Living in Romania compels me to clarify: we must call cream "sweet cream" because (now keep up) around here the plain word "cream" (smantana) really means "sour cream." If you want regular fresh non-soured dairy cream, you ask for "sweet cream," or "smantana dulce." Despite the included term "sweet," this does not imply any added sugar in any cream. The nearest equivalent in nature of which I can think is in the petroleum industry where crude oil is labeled "sweet" if sulfur is not found in it or "sour" if it is. However, this is not quite analogous because said oil terminology is not biased towards sweetness or sourness; there is a fair and equal descriptive term for each. With Romanian cream, the "generic" term means sour cream, and non-sour cream gets the complex name. The implication here is that to Romanians, sour is accepted as cream's natural state, and non-sour is a novelty, if not an aberration, that you need to ask for special, by a term that isn't even accurate, at that.

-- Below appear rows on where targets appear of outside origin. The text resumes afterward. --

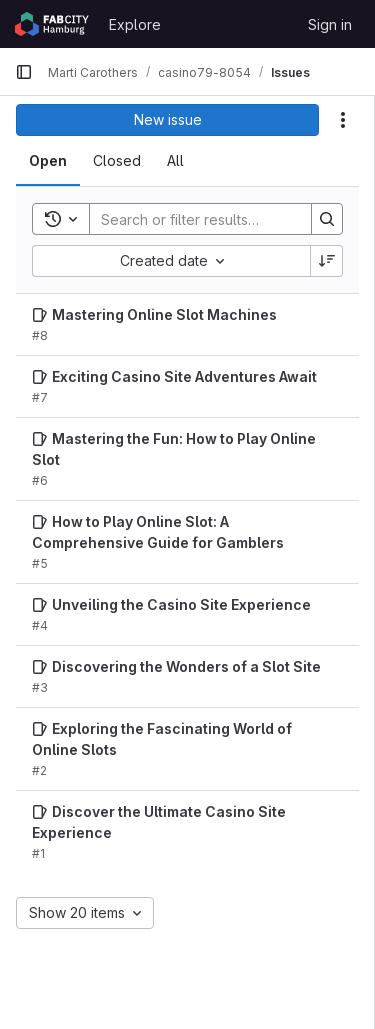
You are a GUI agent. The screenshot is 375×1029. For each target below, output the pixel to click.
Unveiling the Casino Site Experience (181, 604)
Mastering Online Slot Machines (164, 314)
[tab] (48, 161)
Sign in (330, 24)
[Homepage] (52, 24)
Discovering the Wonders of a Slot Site (186, 666)
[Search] (221, 219)
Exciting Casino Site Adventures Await (184, 376)
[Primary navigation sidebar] (24, 72)
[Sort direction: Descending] (327, 261)
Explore (135, 24)
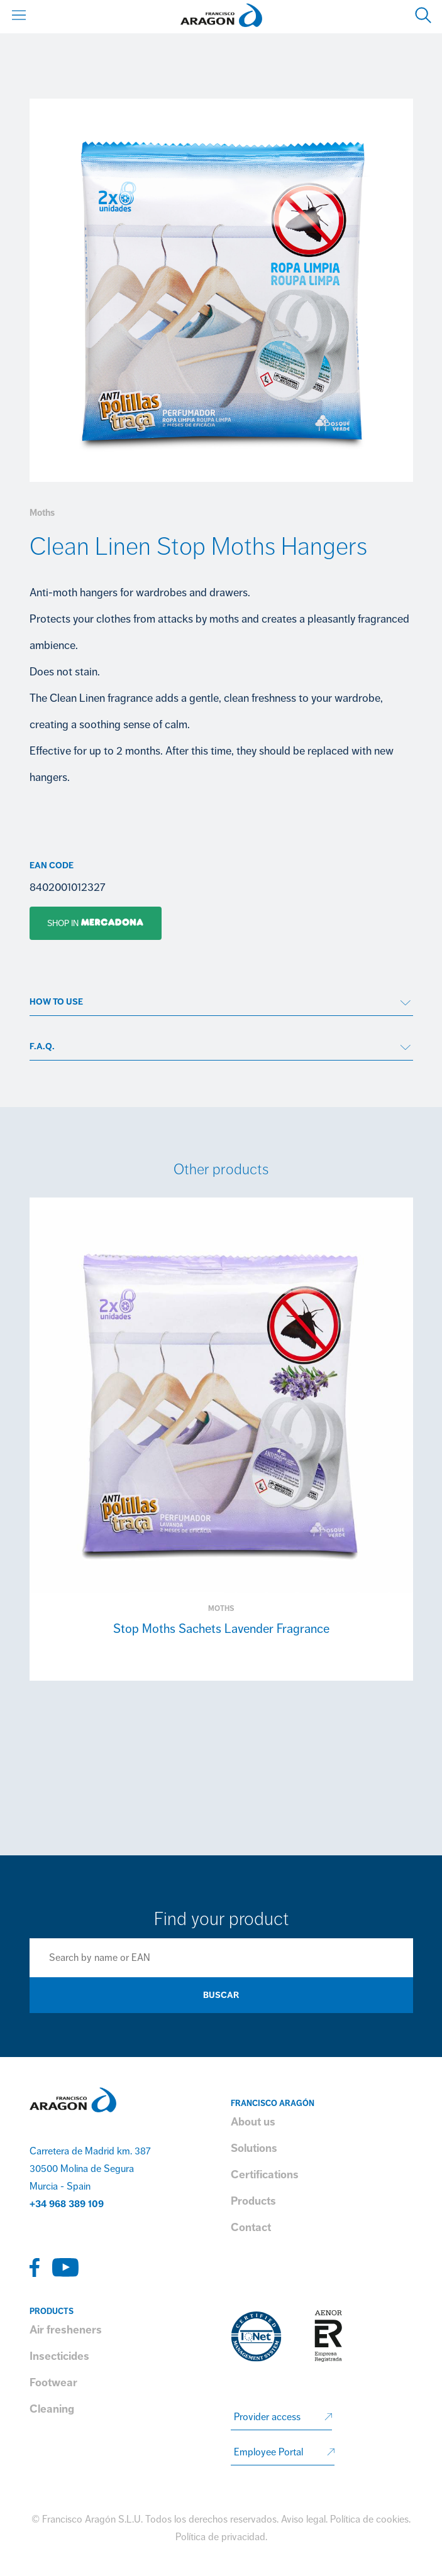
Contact (251, 2227)
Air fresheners (66, 2330)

This reminds me of how I also hear the word "castraveti" used to describe pickles almost as often as to describe fresh cucumbers. Again, the state of being sour appears considered not particularly different from ordinary, to the possible extent that sour IS considered ordinary and non-sour is special. It gets downright thoughtful if you dare to extrapolate this trend... is "sour" considered the norm over "sweet" in other areas of life here? Say, not just foodstuffs but in more behavioral areas? Wouldn't it just completely explain the attitudes one gets from the average Bucharest shop staffer, ministry drone, motorist, etc?

But I digress.

Sweet (fresh, non-soured, but without added sweeteners) cream is certainly the truest ingredient for your homemade Irish cream. But you have to work in your own sweetener (ironic after all this etymology) and I suppose you could heat the cream til sugar melts in it and then wait for it to cool, or just stir it in cold til your hand falls off. But all respectable Budget Bachelors (or those who at least live like one) are not only known for being frugal, but lazy as well, and like to find the least effort necessary to get the best results. I found mine by accident after a party for which I made homemade whipped cream. In this case, "homemade" meant running an electric hand mixer through a pre-mixed whipping cream which already contained cream and sugar mixed together. Granted, it also contains gelatins to stabilize and thicken the whipped results, but it's not like it's poison or anything. Bit of extra protein in fact. Anyway, after said party I had a bit of unused whipping cream left in the container, roughly about the same as the amount of Chivas in a similarly post-party bottle. Too little of either to do anyone any good, so I did what I usually do in these cases... pour them together and see what happens.

The result, a surprisingly passable Bailey's wannabe. To my palate, it actually seemed a bit more "honest" somehow than the commercial stuff, maybe from no added third-party flavors like nuts, cocoa, etc. The sugar in the whipping cream was just the right amount, a bit less than Baileys which again, to me, was a good thing as Bailey's runs at roughly one cavity per shotglass. Consistency was spot on, not too thick or thin. I categorized it as "something I'd do again" and in fact I have. Today. Right now. Day off, you see. I usually do something ill-advised on my days off anyway, so this fits in. Not so much that I've once again mixed up my own Irish Cream, but that I was so impressed by it (or at least, it was so potent) that I was compelled to get online, and after roughly the last 2 years, finally research blogging sites and software before landing here to set up a blog just so I could write about it.

So, welcome to Ken's long, long overdue blog. Well, I actually did it once before on MySpace but it seemed very mis-targeted for my needs. Hopefully this will be better. So far so good. Can't promise the rest of my stuff will be this cohesive in future... apparently I may tend to ramble.